> What to do
Everything from the line containing "MC on Twitter (55, 2486)" through the final line of the records must be transcribed verbatim; nothing else belongs in the result.

:: Records for this task ::

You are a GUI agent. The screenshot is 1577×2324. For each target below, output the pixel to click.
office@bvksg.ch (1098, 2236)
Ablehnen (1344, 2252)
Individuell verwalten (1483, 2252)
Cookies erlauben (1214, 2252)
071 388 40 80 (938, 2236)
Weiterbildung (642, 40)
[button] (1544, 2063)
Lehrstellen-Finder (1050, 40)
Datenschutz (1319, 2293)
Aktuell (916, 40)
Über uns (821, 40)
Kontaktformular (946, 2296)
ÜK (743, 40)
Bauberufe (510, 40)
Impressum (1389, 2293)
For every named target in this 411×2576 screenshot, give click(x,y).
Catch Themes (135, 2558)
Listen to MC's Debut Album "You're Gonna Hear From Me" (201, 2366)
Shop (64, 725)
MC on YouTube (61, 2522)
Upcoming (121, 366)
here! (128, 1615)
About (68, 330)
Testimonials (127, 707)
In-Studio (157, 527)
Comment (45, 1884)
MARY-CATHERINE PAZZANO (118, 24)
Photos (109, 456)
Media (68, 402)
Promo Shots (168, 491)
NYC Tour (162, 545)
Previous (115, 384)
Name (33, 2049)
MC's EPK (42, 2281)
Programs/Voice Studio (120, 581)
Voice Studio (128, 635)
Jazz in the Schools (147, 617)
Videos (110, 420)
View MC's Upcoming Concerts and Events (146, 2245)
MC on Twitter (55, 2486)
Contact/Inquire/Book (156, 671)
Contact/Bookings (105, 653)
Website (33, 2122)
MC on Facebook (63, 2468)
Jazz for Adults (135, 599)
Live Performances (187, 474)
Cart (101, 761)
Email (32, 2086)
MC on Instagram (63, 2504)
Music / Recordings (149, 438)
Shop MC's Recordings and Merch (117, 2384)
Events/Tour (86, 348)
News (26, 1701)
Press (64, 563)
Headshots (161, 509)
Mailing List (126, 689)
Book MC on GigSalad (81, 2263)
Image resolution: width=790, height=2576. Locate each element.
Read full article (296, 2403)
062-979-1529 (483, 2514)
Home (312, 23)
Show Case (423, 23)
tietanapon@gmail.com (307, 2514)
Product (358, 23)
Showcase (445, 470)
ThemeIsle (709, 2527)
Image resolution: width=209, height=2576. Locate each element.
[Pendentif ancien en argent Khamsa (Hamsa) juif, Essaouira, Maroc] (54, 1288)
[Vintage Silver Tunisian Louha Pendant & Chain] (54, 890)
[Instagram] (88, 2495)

:::

> Answer below
MC on Twitter (55, 2486)
Contact/Inquire/Book (156, 671)
Contact/Bookings (105, 653)
Website (33, 2122)
MC on Facebook (63, 2468)
Jazz for Adults (135, 599)
Live Performances (187, 474)
Cart (101, 761)
Email (32, 2086)
MC on Instagram (63, 2504)
Music / Recordings (149, 438)
Shop MC's Recordings and Merch (117, 2384)
Events/Tour (86, 348)
News (26, 1701)
Press (64, 563)
Headshots (161, 509)
Mailing List (126, 689)
Book MC on GigSalad (81, 2263)
Image resolution: width=790, height=2576. Locate each element.
Read full article (296, 2403)
062-979-1529 (483, 2514)
Home (312, 23)
Show Case (423, 23)
tietanapon@gmail.com (307, 2514)
Product (358, 23)
Showcase (445, 470)
ThemeIsle (709, 2527)
Image resolution: width=209, height=2576. Locate each element.
[Pendentif ancien en argent Khamsa (Hamsa) juif, Essaouira, Maroc] (54, 1288)
[Vintage Silver Tunisian Louha Pendant & Chain] (54, 890)
[Instagram] (88, 2495)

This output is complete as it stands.